Conversely, Germany made a significant strategic error when they opened up the eastern front against Soviets before Britain was removed. Hitler's flank was secure and his rear was sufficiently covered via the Molotov-Ribbentrop Pact. Operation Sealion had yet to be launched in full so that the newly-formed Churchill government would be removed from the equation. And yet Operation Barbarossa was still sent directly into Russia's teeth with over three million soldiers marching for Moscow to respond to the possible threat caused by the Soviet invasion of the Baltic states. We all know how well that worked out for the Third Reich.

And so we apply this to the situation in 2002. Afghanistan was not yet secured, with roving bands of Taliban soldiers still in play. The border with Pakistan had yet to be secured, if such a goal was ever possible. And the primary public casus belli for the invasion of Afghanistan, the price on Osama bin Laden's head, had yet to be credited to our morale account. While many of the conditions for absolute victory were within the grasp of the American military in Afghanistan, we had yet to fully obtain them before reassigning a significant percentage of our troop strength to the launch of Operation Iraqi Freedom on 20 March 2003, thereby creating the effect of an unnecessary war on two fronts.

Admittedly, this effect is difficult to see when one solely views the American news media reports, as events in Afghanistan are rarely reported here in the U.S. for various reasons, yet the effect is not unfelt. In neither theater of operations can we concentrate our forces in sufficient number to completely eliminate a ground-level insurgency campaign. In Afghanistan, this is exasperated by the fact that the physical terrain is well-suited to guerrilla operations, much as the Soviet Union found to their dismay in the 1980's. In Iraq, this is exasperated by the fact that the social terrain is well-suited to the camouflage of insurgent operations, with the religious devisions providing both ample cover for existing efforts and ample recruiting grounds for further operations.

Given the public desire of the President to secure overwhelming victory, it is surprising that an initial overwhelming troop presence was resisted so strongly. My personal speculation is that the military and political leadership were looking for, in the reputed words of Vyacheslav von Plehve, "a short, victorious war." Iraq was reportedly within the gunsights of the Administration on the first day after the inauguration. Rumors of Secretary Rumsfeld and others within the Administration requesting data to tie together Iraqi involvement in the 9/11 attacks are too numerous to link.

● **Page and screen pointing data**
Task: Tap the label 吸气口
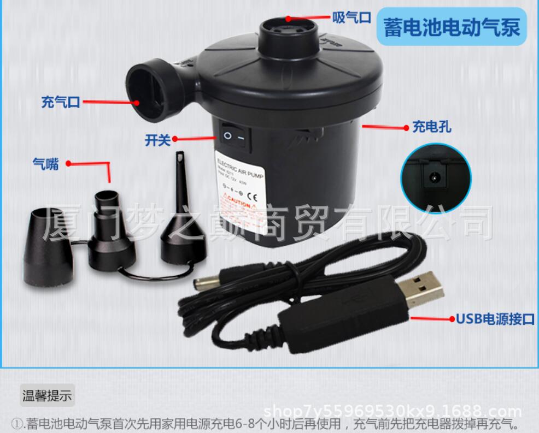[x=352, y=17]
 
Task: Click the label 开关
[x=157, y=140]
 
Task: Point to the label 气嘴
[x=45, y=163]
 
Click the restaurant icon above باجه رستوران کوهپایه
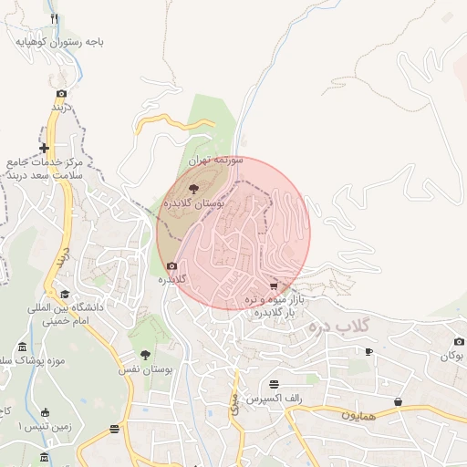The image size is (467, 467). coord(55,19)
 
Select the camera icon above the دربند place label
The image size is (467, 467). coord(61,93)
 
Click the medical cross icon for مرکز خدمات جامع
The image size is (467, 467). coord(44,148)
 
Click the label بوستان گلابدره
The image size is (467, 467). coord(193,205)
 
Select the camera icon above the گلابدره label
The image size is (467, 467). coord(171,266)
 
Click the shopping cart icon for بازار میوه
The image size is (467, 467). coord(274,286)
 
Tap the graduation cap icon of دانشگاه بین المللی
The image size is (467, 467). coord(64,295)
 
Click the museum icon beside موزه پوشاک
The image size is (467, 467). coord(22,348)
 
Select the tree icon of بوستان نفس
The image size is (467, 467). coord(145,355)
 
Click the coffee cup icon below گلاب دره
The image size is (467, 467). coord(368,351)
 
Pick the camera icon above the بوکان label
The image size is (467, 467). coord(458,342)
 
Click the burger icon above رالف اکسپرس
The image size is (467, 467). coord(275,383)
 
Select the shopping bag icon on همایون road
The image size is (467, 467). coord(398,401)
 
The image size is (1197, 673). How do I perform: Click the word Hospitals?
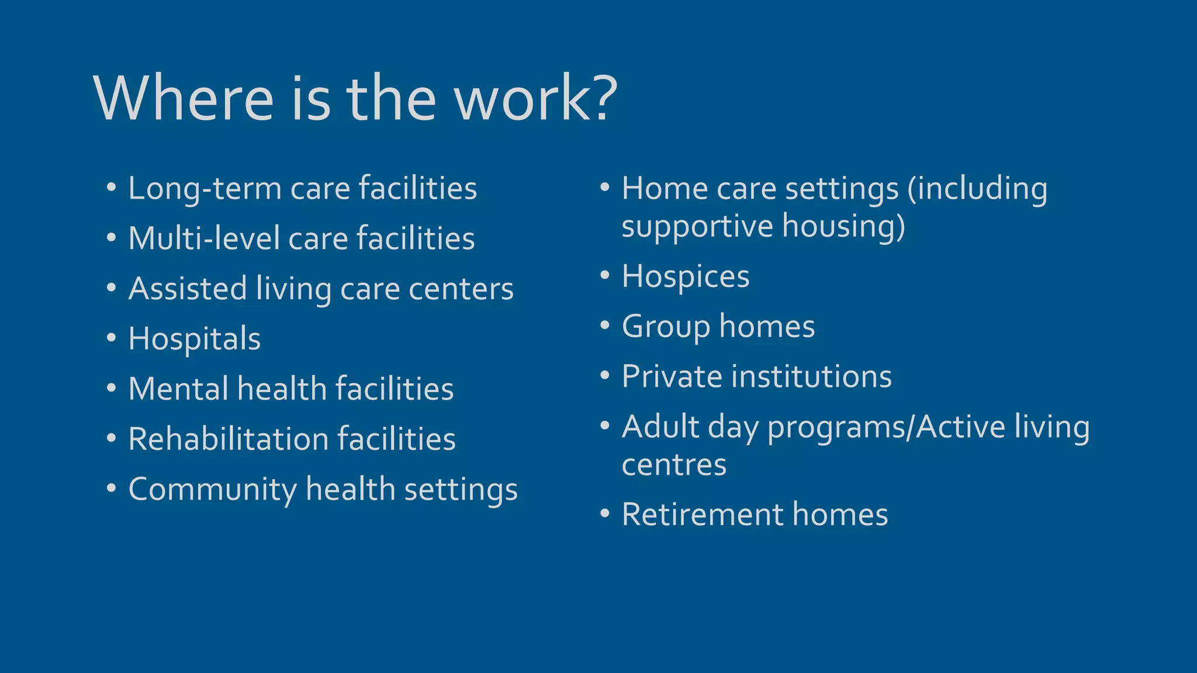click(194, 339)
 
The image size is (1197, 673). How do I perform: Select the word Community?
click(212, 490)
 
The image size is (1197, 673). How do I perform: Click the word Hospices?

● **INSTRUCTION 1**
According to the passage on the wars in Afghanistan and Iraq, on what date was Operation Iraqi Freedom launched?
● **INSTRUCTION 2**
From the passage on the wars in Afghanistan and Iraq, extract the exact text that begins at the words "And so we apply" and stops after the words "on two fronts.".

● **EXERCISE RESULT 1**
20 March 2003

● **EXERCISE RESULT 2**
And so we apply this to the situation in 2002. Afghanistan was not yet secured, with roving bands of Taliban soldiers still in play. The border with Pakistan had yet to be secured, if such a goal was ever possible. And the primary public casus belli for the invasion of Afghanistan, the price on Osama bin Laden's head, had yet to be credited to our morale account. While many of the conditions for absolute victory were within the grasp of the American military in Afghanistan, we had yet to fully obtain them before reassigning a significant percentage of our troop strength to the launch of Operation Iraqi Freedom on 20 March 2003, thereby creating the effect of an unnecessary war on two fronts.